3 Situation à l'égard de l'entreprise utilisatrice

L'utilisateur est, quant à lui, l'employeur de fait :
  • Il fournit du travail et donne les instructions nécessaires pour l'accomplissement du travail ;
  • Il est responsable de l'application de la législation sur le bien-être au travail ;
  • Il assume aussi la responsabilité de l'application des dispositions relatives à la réglementation du travail notamment en matière de durée du travail, de jours fériés, de repos du dimanche, de travail des femmes, de travail des jeunes et de travail de nuit. Enfin, il convient de noter que l'utilisateur et le travailleur mis à sa disposition sont considérés comme engagés dans les liens d'un contrat de travail à durée indéterminée lorsque:
  • L'utilisateur continue à occuper un travailleur alors que le groupement d'employeurs lui a notifié sa décision de retirer ce travailleur.
  • Le travailleur est occupé par l'utilisateur en dehors de la période prévue par le contrat initial ou en dehors de la période de validité de l'autorisation donnée par le ministre.


4 Conventions collectives de travail applicables

La question de la détermination de la convention collective se pose uniquement lorsque les entreprises du groupement relèvent de commissions paritaires différentes. En effet, si elles relèvent toutes de la même commission paritaire, ce sont les conventions collectives de travail conclues au sein de cette commission qui sont d'application. Par contre, si des entreprises qui forment le groupement ne relèvent pas de la même commission paritaire, c'est le roi qui détermine les conventions collectives applicables. Une demande est adressée au ministre de l'Emploi mais dont la forme et d'une manière plus générale la procédure à suivre ne sont pas encore déterminées.
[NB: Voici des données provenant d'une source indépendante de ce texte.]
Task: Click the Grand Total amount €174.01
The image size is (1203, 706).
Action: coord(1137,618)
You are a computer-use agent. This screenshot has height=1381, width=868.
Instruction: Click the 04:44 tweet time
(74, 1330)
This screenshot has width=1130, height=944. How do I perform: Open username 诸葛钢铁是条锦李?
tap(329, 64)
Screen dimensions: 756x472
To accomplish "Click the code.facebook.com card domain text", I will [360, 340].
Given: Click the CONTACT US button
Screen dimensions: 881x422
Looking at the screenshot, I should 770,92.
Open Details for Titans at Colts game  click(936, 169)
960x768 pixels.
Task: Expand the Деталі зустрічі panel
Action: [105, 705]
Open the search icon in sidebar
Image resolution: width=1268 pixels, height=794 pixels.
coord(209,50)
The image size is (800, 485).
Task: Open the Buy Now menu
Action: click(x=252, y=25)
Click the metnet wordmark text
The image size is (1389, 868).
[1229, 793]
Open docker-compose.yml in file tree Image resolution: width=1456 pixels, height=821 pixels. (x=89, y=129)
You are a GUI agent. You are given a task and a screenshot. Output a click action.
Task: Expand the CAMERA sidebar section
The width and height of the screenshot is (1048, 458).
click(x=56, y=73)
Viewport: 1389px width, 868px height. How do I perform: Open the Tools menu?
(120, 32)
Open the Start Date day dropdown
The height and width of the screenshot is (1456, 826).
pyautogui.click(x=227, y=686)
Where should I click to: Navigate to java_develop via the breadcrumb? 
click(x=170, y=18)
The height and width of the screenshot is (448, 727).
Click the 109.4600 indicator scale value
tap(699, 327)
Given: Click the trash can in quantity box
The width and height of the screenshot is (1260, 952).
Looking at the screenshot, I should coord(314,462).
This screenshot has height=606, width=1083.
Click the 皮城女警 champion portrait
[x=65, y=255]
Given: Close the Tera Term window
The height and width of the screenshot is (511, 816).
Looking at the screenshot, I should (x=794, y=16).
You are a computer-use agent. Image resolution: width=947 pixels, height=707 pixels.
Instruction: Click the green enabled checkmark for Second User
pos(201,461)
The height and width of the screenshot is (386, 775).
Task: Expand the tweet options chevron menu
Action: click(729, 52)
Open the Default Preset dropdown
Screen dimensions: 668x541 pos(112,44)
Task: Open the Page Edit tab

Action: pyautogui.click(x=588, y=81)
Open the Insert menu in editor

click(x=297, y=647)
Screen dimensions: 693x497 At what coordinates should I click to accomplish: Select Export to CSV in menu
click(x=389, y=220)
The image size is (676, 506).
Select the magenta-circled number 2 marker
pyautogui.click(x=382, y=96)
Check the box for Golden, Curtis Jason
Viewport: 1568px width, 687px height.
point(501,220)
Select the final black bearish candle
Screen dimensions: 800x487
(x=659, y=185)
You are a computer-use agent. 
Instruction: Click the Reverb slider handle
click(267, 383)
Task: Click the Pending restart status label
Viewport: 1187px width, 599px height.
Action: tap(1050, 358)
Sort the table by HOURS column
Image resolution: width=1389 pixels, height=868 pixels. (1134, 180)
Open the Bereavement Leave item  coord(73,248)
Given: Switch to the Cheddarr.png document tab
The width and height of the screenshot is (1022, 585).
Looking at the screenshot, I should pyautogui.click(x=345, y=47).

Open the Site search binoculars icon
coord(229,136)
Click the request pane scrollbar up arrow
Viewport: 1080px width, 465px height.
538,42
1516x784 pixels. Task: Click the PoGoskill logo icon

La pratique des premiers groupements d'employeurs sera déterminante.

5 Droits collectifs des travailleurs

Des conseils d'entreprises doivent être installés dans tous les groupements d'employeurs occupant en moyenne 100 travailleurs. De plus, les entreprises membres disposant d'un conseil d'entreprise sont tenues de fournir à celui-ci les informations relatives au groupement dont elles sont membres. Un comité pour la prévention et la protection au travail sera également mis en place dès lors que les effectifs atteignent 50 travailleurs. Cependant, il ne sera pas toujours nécessaire que les groupements atteignent les seuils légaux. Si le besoin s'en fait sentir, des arrêtés royaux peuvent permettre à un groupe d'employeurs d'établir des services et des comités communs de sécurité, d'hygiène et d'embellissement des lieux de travail.

6 Accidents du travail

En cas d'accident du travail, le contrat de travail est suspendu. En principe, le groupement, comme tout employeur, est tenu de souscrire une assurance contre les accidents du travail (assurance loi) A défaut, l'employeur est assuré d'office au Fonds des accidents du travail qui assure la réparation du préjudice mais qui récupère, auprès de l'employeur, les sommes versées à la victime. Pour les ouvriers Pendant les sept premiers jours d'incapacité, l'ouvrier a droit à charge de son employeur à sa rémunération normale à 100% pour chaque journée de travail qui aurait été travaillée s'il n'y avait pas eu d'incapacité. L'employeur sera remboursé ensuite par la compagnie d'assurance. A partir du huitième jour et jusqu'au trentième jour d'incapacité, l'employeur paie à l'ouvrier, à titre d'avance, un montant égal au salaire normal. L'assureur verse à l'employeur pour la même période les indemnités journalières prévues en matière d'accidents du travail. Après le trentième jour d'incapacité, le travailleur a droit directement à charge de l'assureur aux indemnités journalières. Pour les employés L'employé conserve, à charge de l'employeur, le droit à sa rémunération pendant les trente premiers jours d'incapacité de travail. Les indemnités afférentes à cette période sont versées à l'employeur par l'organisme compétent en matière d'accidents du travail. Lorsque l'incapacité de travail survient au cours de la période d'essai, l'employé a droit à sa rémunération dans les mêmes conditions que celles prévues pour les ouvriers, tant pour la période des sept premiers jours d'incapacité que pour les 23 jours qui suivent cette période.